Des pensions plus élevées que dans le privé
Mais, comme le notent les magistrats de la Cour des comptes, ces pensions sont donc bien plus élevées que celles versées dans la fonction publique. La RATP et la SNCF, notamment, sont également bien plus généreuses que le secteur privé des transports, observent les rapporteurs. "Pour les retraités ayant accompli une carrière complète nés entre 1940 et 1946, le montant moyen de pension des retraités de la RATP et de la SNCF est supérieur de 24% à celui des anciens salariés du secteur privé des transports."
La Cour des comptes fournit plusieurs explications. Ces décalages sont d'abord "pour partie" la conséquence d'"écarts de rémunérations" et de "qualifications" et de "différences de catégorie professionnelle". En clair, si les retraites sont plus élevées, c'est entre autres parce que les agents étaient plus qualifiés que leurs collègues du privé et avaient des salaires plus importants.
Un mode de calcul avantageux
Les magistrats estiment aussi que les agents jouissent de "conditions très favorables de départ à la retraite", en raison de la formule de calcul des pensions de ces régimes spéciaux. Le salaire de référence correspond à la dernière rémunération perçue, et non à la moyenne des 25 meilleurs salaires annuels de la carrière, comme dans le régime général. De plus, certaines primes sont incluses dans le calcul.
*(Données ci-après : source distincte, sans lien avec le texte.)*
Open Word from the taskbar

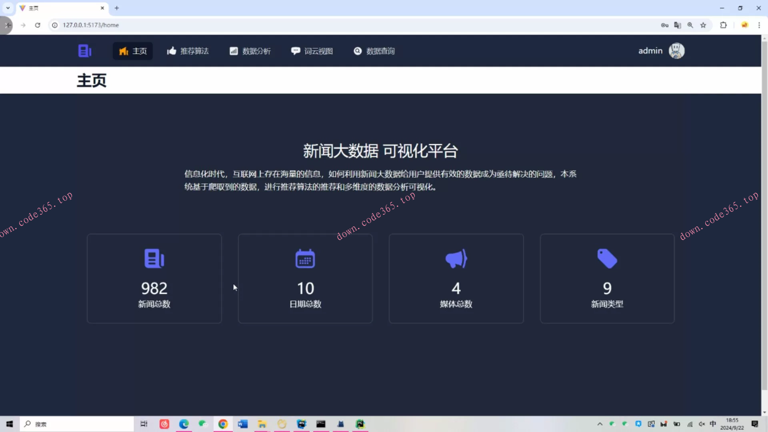coord(242,424)

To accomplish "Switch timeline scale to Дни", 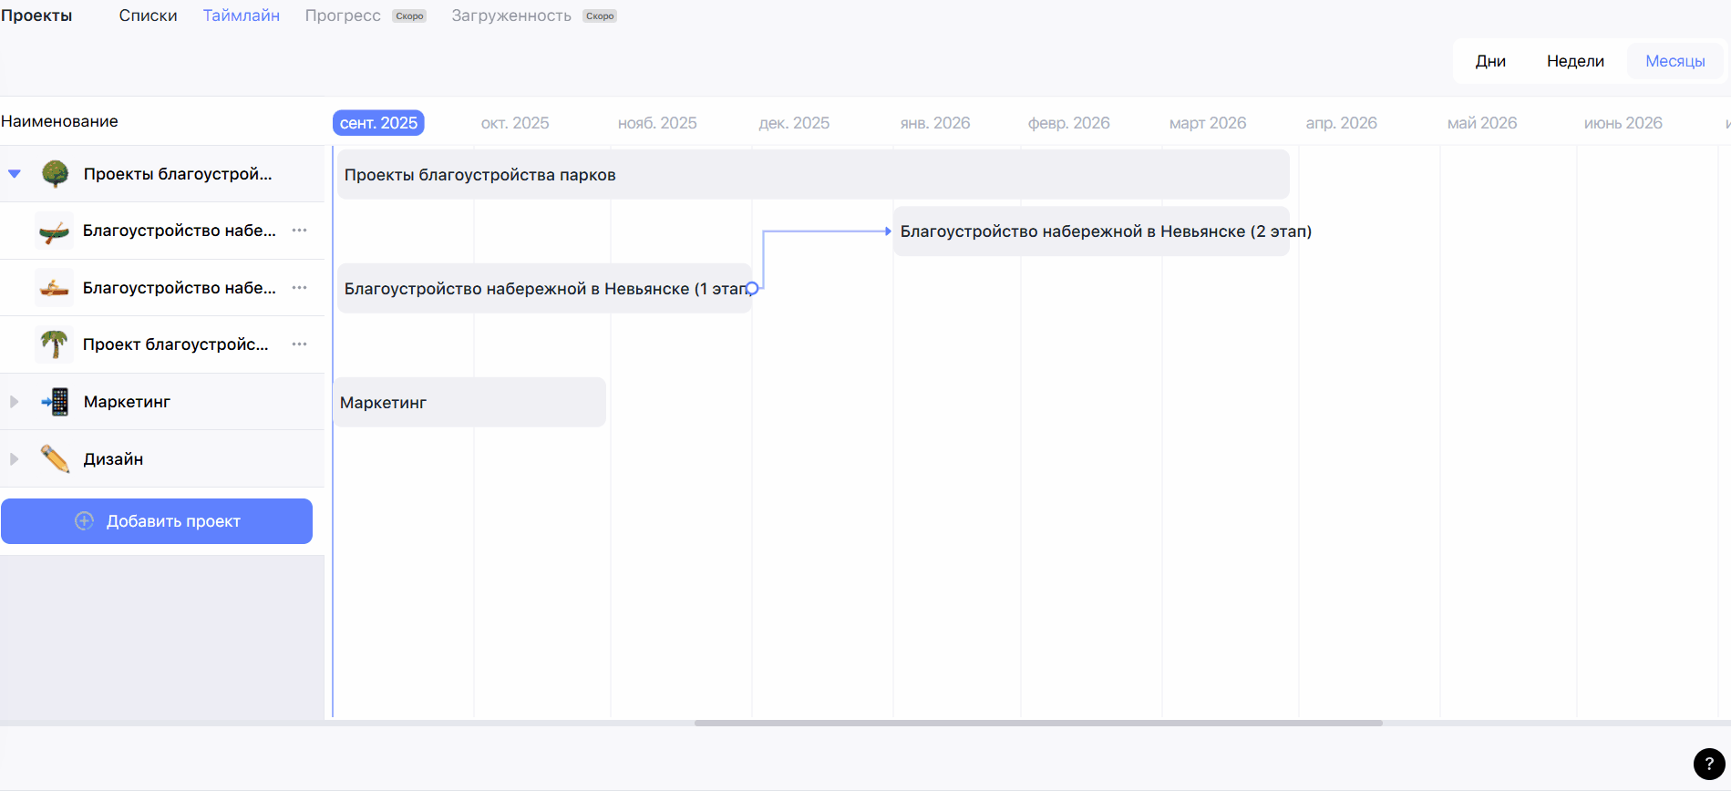I will point(1489,61).
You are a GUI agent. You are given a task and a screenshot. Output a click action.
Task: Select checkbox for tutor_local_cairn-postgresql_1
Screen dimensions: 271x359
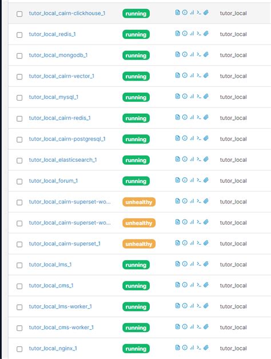pos(19,139)
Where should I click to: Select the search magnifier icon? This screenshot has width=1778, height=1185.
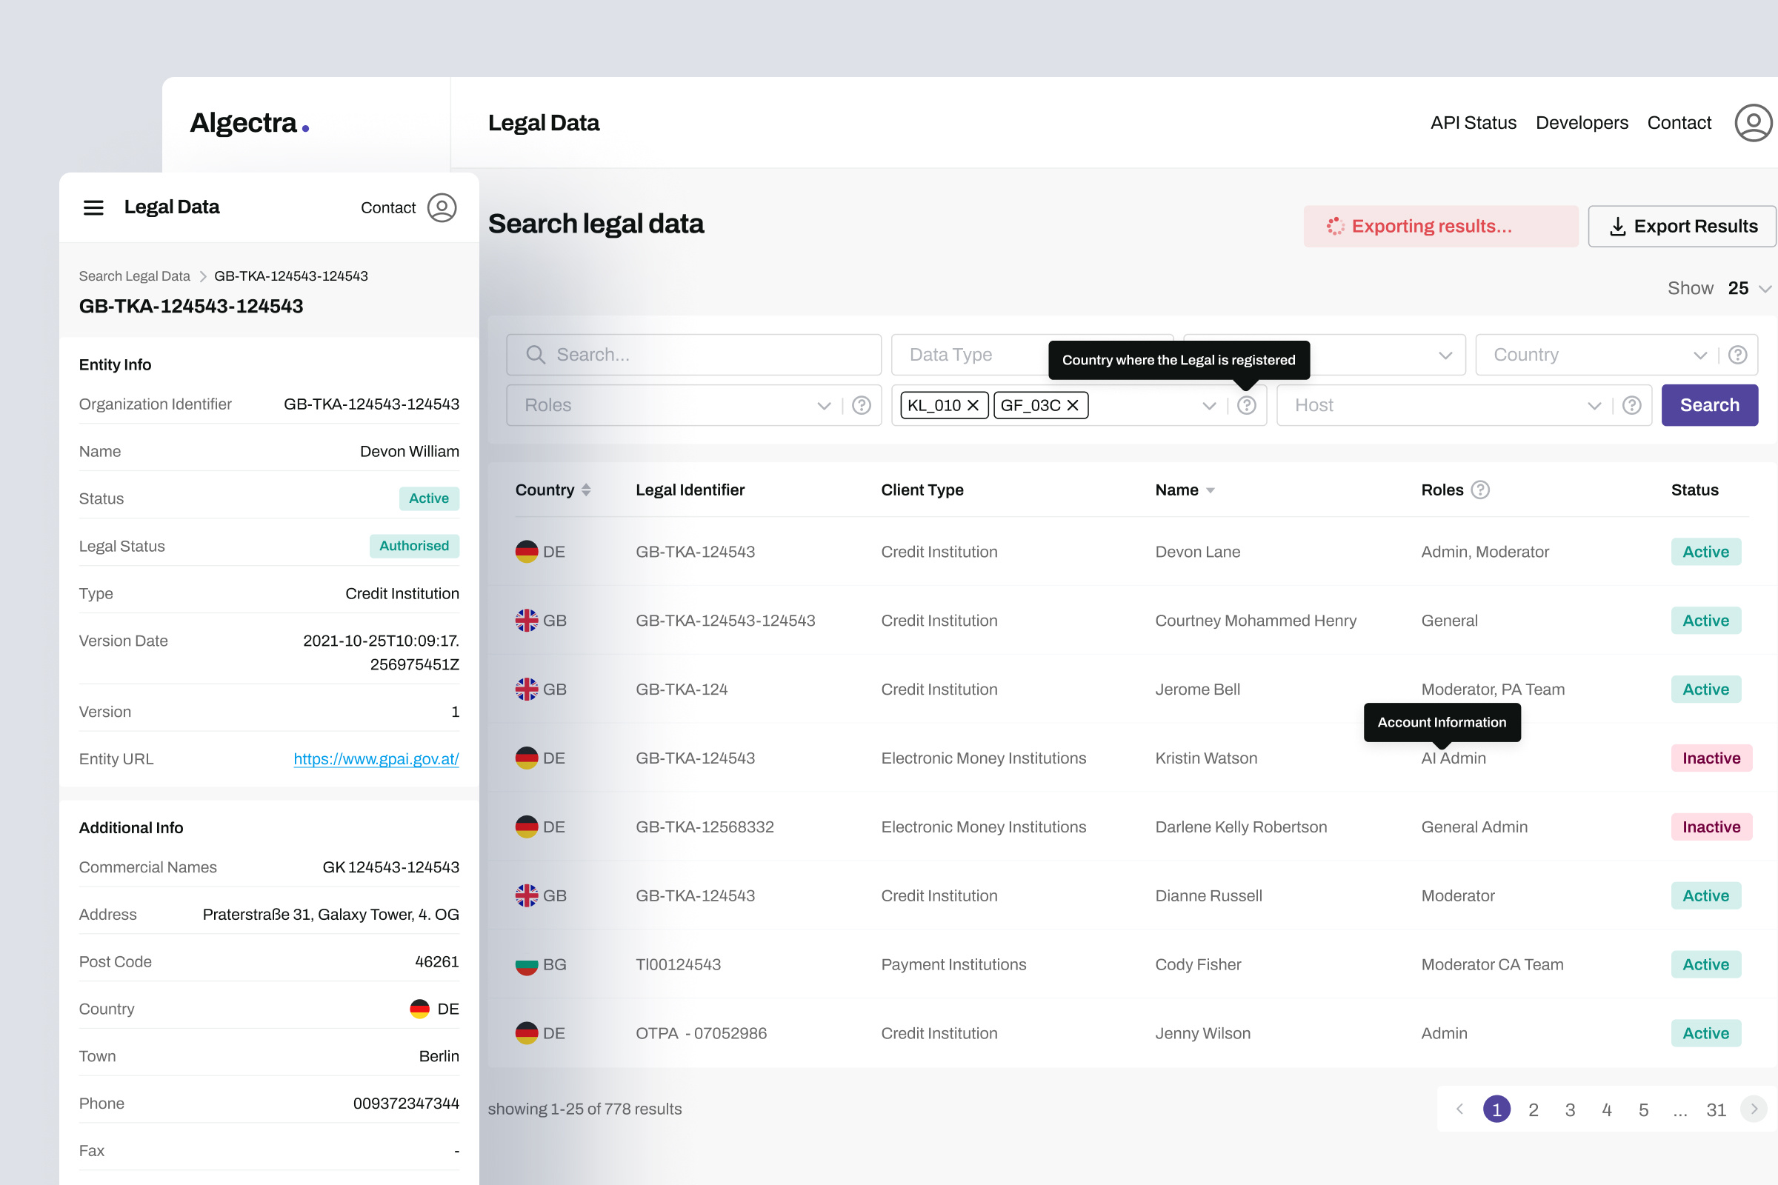(x=535, y=354)
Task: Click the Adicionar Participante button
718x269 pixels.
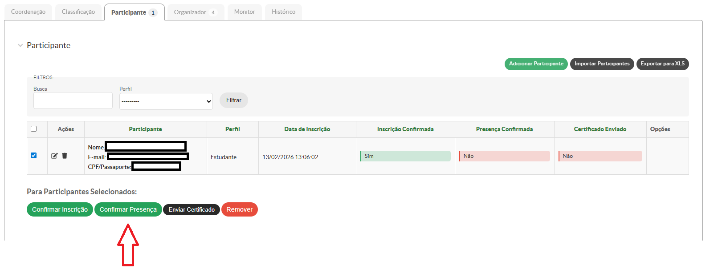Action: point(536,64)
Quant au taux de liquidation, qui permet de calculer le montant de la retraite de base par rapport au salaire de référence, il est de 75%, contre 50% dans le régime général.
Le taux de remplacement "en équivalent carrière complète des nouveaux retraités de 2017" – c'est-à-dire le pourcentage de l'ancien revenu perçu une fois à la retraite – est par conséquent lui aussi "particulièrement élevé". Il atteint 88% à la RATP, 73% à la SNCF et 70,4% chez EDF, contre environ 60% dans la fonction publique, écrit la Cour.
Des âges de départ inférieurs
La Cour des comptes remarque aussi que ces "écarts" entre régimes spéciaux et régime général se sont "accrus". "Entre 2010 et 2017, la pension brute moyenne en équivalent carrière complète des nouveaux retraités a augmenté d'environ 20 % dans les IEG, 10% à la RATP et 5% à la SNCF comme pour les fonctionnaires civils de l'Etat, alors qu'elle a plutôt stagné dans les collectivités territoriales et hospitalières."
Les magistrats donnent une explication : "Les revalorisations salariales négociées en 2007-2008 dans les IEG, à la RATP et à la SNCF, en contrepartie de la réforme des retraites de 2008, ont contribué à ces hausses de pension, sans que l'on puisse en isoler les impacts." Et la Cour des comptes constate que ce montant élevé des pensions ne concerne pas que les nouveaux retraités d'EDF, de la RATP et de la SNCF, mais l'ensemble de ceux ayant une carrière complète.
Quant aux âges de départ en retraite de ces trois régimes spéciaux, ils restent "globalement inférieurs" à ceux des autres régimes. En 2017, selon la Cour, il était de 57,7 ans chez EDF, 56,9 ans à la SNCF et 55,7 ans à la RATP, contre 59,2 ans dans la fonction publique hospitalière, 61,6 ans dans les collectivités territoriales et 63 ans pour le régime général. Mais "de plus en plus d'assurés des trois régimes partent au-delà de leur âge d'ouverture des droits".